◆ **Task statement**
No pictures go in the copy; retype exactly the lines from the one with "You are a GUI" through the last line of the records.

(Screenshot grounding data)
*** Begin section ***

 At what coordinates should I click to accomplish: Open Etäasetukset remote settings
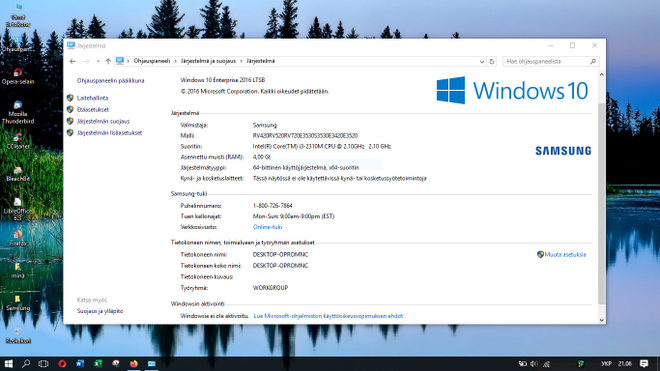click(93, 109)
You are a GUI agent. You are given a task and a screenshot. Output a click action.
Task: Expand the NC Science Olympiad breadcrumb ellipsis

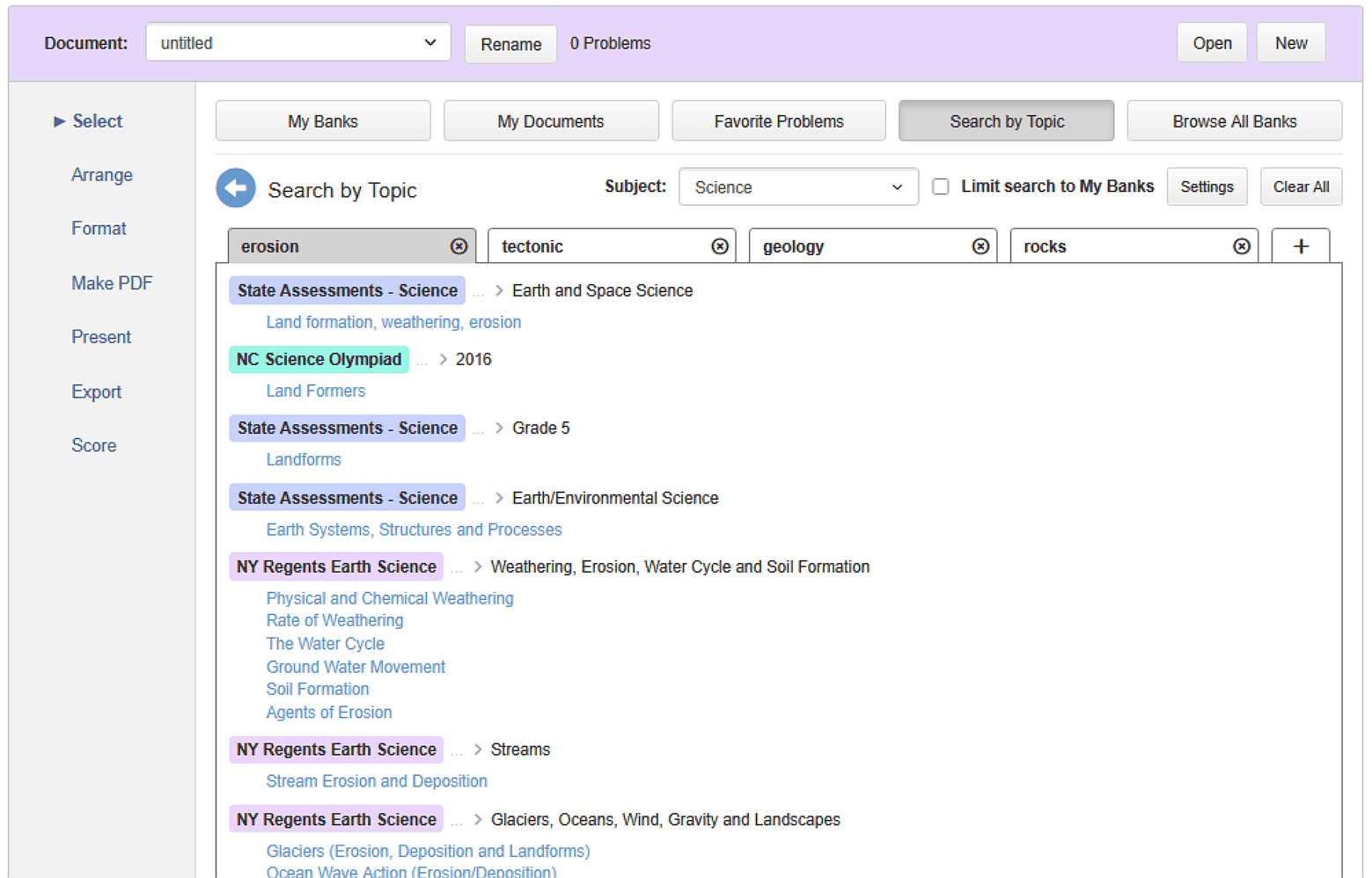pos(422,359)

*** End section ***

◆ **Answer to this exercise**
You are a GUI agent. You are given a task and a screenshot. Output a click action.
Task: Expand the NC Science Olympiad breadcrumb ellipsis

pos(422,359)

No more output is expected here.